Fig. 1: Reactor vessel being shipped to Dresden Generating Station. (Source: Wikimedia Commons) |
One form of radiation that can cause material damage is neutron radiation, which is particularly problematic for specialty steels used in a fission reactor pressure vessel, like the one shown in Fig. 1. The vessel body consists of low alloy carbon steel, most commonly Mn-Mo-Ni, Mn-Mo-Cr, and Cr-Mo-V steels, which are all known for their high fracture resistance and reasonable ductility. [1] The interior surface of this vessel body is usually covered by another layer of steel, a three to ten millimeter thick layer of austenitic stainless steel, which is meant to prevent corrosion and contains chromium and nickel. [1] All of these steels are intended to last at least 40 years. [2]
Reactor vessel walls are primarily hit by slow neutrons, but they are also hit by fast neutrons, which are responsible for material degradation. [3] The incident neutron transfers energy to a metal atom, displacing it from its usual lattice site. [4] This atom then moves through the lattice and causes more atoms to become displaced, resulting in the creation of a displacement cascade. [4] Ultimately, point defects - vacancies and interstitials - are formed. [4]
Over the course of 40 years, the wall of a pressurized water reactor vessel undergoes a displacement change of around 0.05 displacements per atom (dpa). [5] For reference, one dpa signifies that every atom has been displaced once from its lattice site. [5] Most displaced atoms recombine with vacancies, and the remaining point defects affect the material's microstructure and mechanical properties. [4]

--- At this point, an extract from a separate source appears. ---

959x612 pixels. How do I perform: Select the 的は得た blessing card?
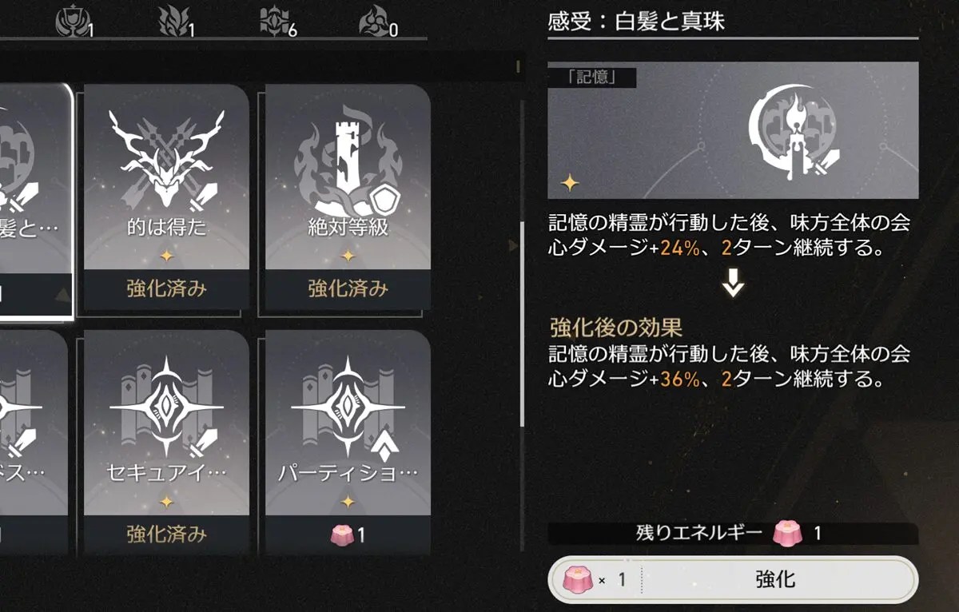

Fig. 2: Void swelling behavior of Ti-modified 316 stainless steel. (Data from Zinkle. [7] Source: A. Ravi) |
Point defects can pin dislocations in a metal, making it more difficult for the material to plastically deform and causing hardening. [4] As a result of hardening, the ductile-to-brittle transition temperature shifts, which can lower the material's lifetime. [3,6] At low temperatures, neutron irradiation can also lower fracture toughness. [5] At higher temperatures, neutron irradiation can induce the formation of multiple new phases in a material that is at first single-phase, like austenitic stainless steel. [5] Such phase formation is made possible by the diffusion of point defects, and the resulting redistribution of atoms in the metal is energetically favored. [3,4] On a related note, neutron radiation's ability to induce segregation of alloying elements can affect the material's corrosion resistance. [1] For example, Cr, an element known to improve steels' corrosion resistance, can be depleted in some areas of the steel due to radiation-induced segregation; these areas are prone to corrosion attack. [1] Yet another mode of neutron irradiation degradation is the swelling of voids (or vacancy clusters) in the metal. [5] As depicted in Fig. 2, void swelling tends to increase with displacement dose for Ti-modified type 316, an austenitic stainless steel containing Ti, Mo, Cr, and Ni. [7]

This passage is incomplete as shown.